> MATERIAL FOR THE TASK
⟨

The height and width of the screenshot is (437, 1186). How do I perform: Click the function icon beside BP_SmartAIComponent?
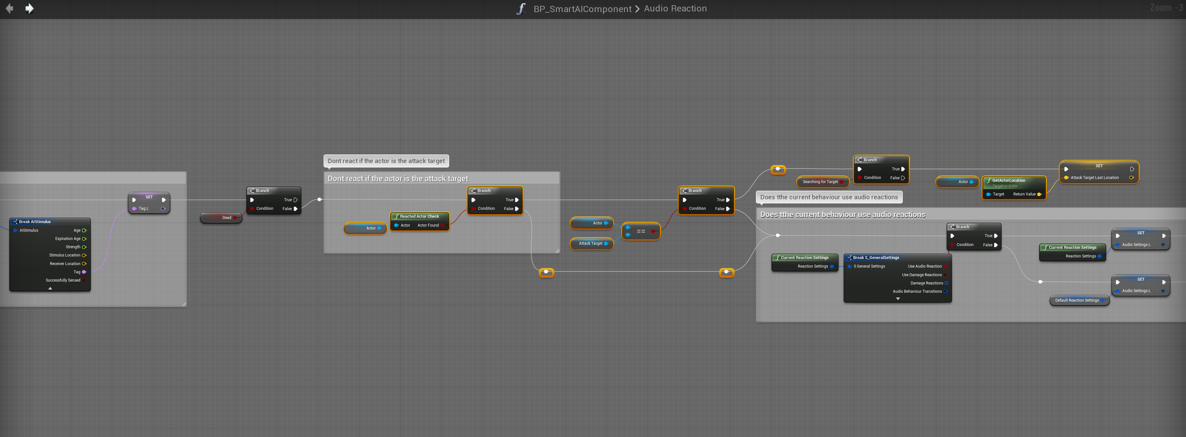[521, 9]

⟩
⟨

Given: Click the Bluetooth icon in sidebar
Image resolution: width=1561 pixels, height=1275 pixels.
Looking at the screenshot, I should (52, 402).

⟩
⟨

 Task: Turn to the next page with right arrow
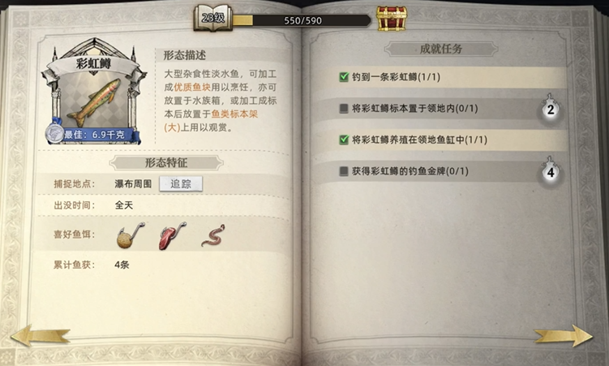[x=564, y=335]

⟩

> DO THIS
Print the items from the line containing "Given: Click the Bluetooth icon in sidebar" through the line containing "Looking at the", exactly as they appear.

> SOLUTION TO THE PROBLEM
Given: Click the Bluetooth icon in sidebar
Image resolution: width=1561 pixels, height=1275 pixels.
Looking at the screenshot, I should (52, 402).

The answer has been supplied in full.